Al Qaeda’s Entire Iraqi Fighting Strength Migrates to Syria
Al Qaeda’s entire organization in Iraq, from commander Abu Bakr al- Baghdadi down to rank-and-file terrorists, has migrated lock stock and barrel to Syria, DEBKA-Net-Weekly's exclusive counterterrorism sources report.
This counts as the biggest transfer of a complete al Qaeda branch from one country or war zone to another in recent years. The 2,000-strong Iraq contingent linked up at once with the Islamist Jabhat al-Nusra spearheading the rebel forces in Syria. It completed the merger earlier announced by Baghdadi, as DEBKA-Net-Weekly 583 first revealed on April 9, when he dubbed the Nusra Front “Al Qaeda in Syria.”
At the time, many Western intelligence experts questioned the credibility of that announcement, asserting that the Jabhat al Nusra leader Abu Mohammed al-Gonai would not accept a merger, for fear it compromised the organization’s fight to overthrow the Assad regime and discouraged would-be Muslim volunteers from joining.
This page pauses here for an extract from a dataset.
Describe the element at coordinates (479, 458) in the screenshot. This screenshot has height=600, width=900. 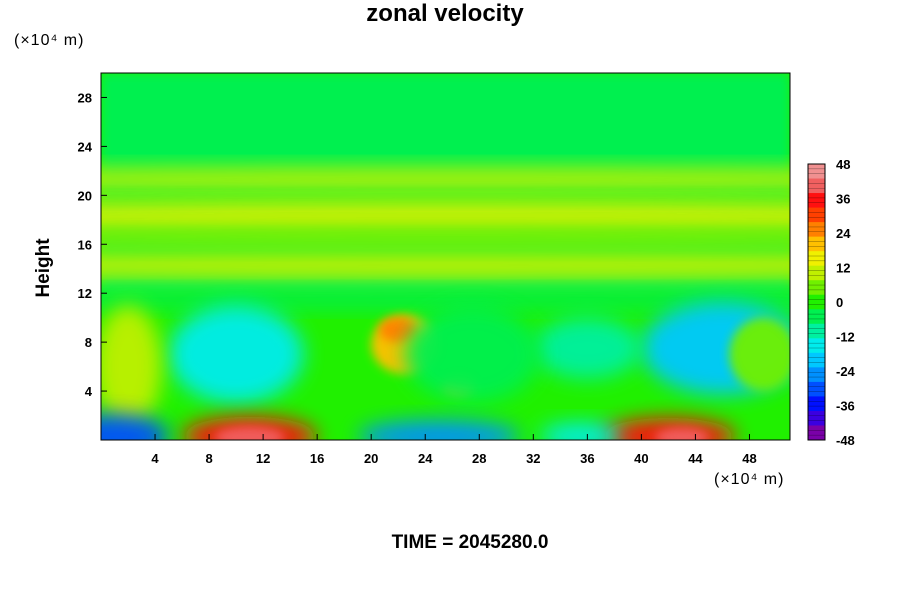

Our counterterrorism sources stuck to their guns, certain that the merger was not a local Iraqi initiative but originated in superior al Qaeda ranks, possibly even from top leader, Ayman al Zawahiri. This week,t he merger turned out to have gone through and laid the groundwork for the consolidation of the Iraqi and Syrian branches in one place.
Al Qaeda snatches its first oil field
It also turned out that the jihadist organization’s agenda for Syria is altogether separate from the objectives of all the other parties involved in the civil war, including the US, Russia, Iran and Hizballah.
We have learned that Iraqi Al Qaeda operatives moved out of the Anbar region of western Iraq and marched along the banks of the Euphrates River up to the Deir al-Zor region in eastern Syria.
This region, where the Syrian border intersects with Iraq and Jordan, is almost completely under Jabhat al Nusra’s thumb.
It is there that the Islamists have installed weak local government and taken over the regional economy to generate sources of revenue. Indeed, Syrian al Qaeda has amazingly seized control of the eastern oil fields of Syria and is preparing to open the taps and start sending Syrian oil to market by means of Iraqi traders.
Nowhere in the Middle East, or anywhere else in the world, does an al Qaeda branch command a producing oil field.
The ramifications reach into five aspects of the Syrian war and its overspill into Lebanon, Israel, Jordan and Iraq.
Poised for terror and a counterweight for Hizballah
1. Jabhat al Nusra, already the most effective and best-armed fighting force of Syria’s rebel movement, has been massively reinforced by the influx of Iraqi al Qaeda bearing heaps of weapons and cash.
2. The concentration of fresh fighting strength in eastern Syria will make that region a platform for launching jihadist terrorist attacks on Israel and Jordan.
3. Experienced in the most violent multiple terrorist operations, the Iraqi Islamists are expected to step up major attacks on Syrian cities controlled by Assad’s army, as well as activating clandestine al Qaeda cells in Jordanian towns.
4. Al Qaeda shook the dust of Iraq from its boots after accomplishing its long-held mission of fomenting a Shiite-Sunni civil war in that country. Now that the Shiite-led government in Baghdad and the Sunni minorities of central and Western Iraq are at each other’s throats and sectarian violence increases day by day, al Qaeda strategists have decided it is time to turn to another front.
5. The entry of Iraqi Al Qaeda forces into Syria should counterbalance the insertion of Shiite Hizballah brigades from Lebanon into the Syrian conflict – both in terms of numbers and operational capabilities.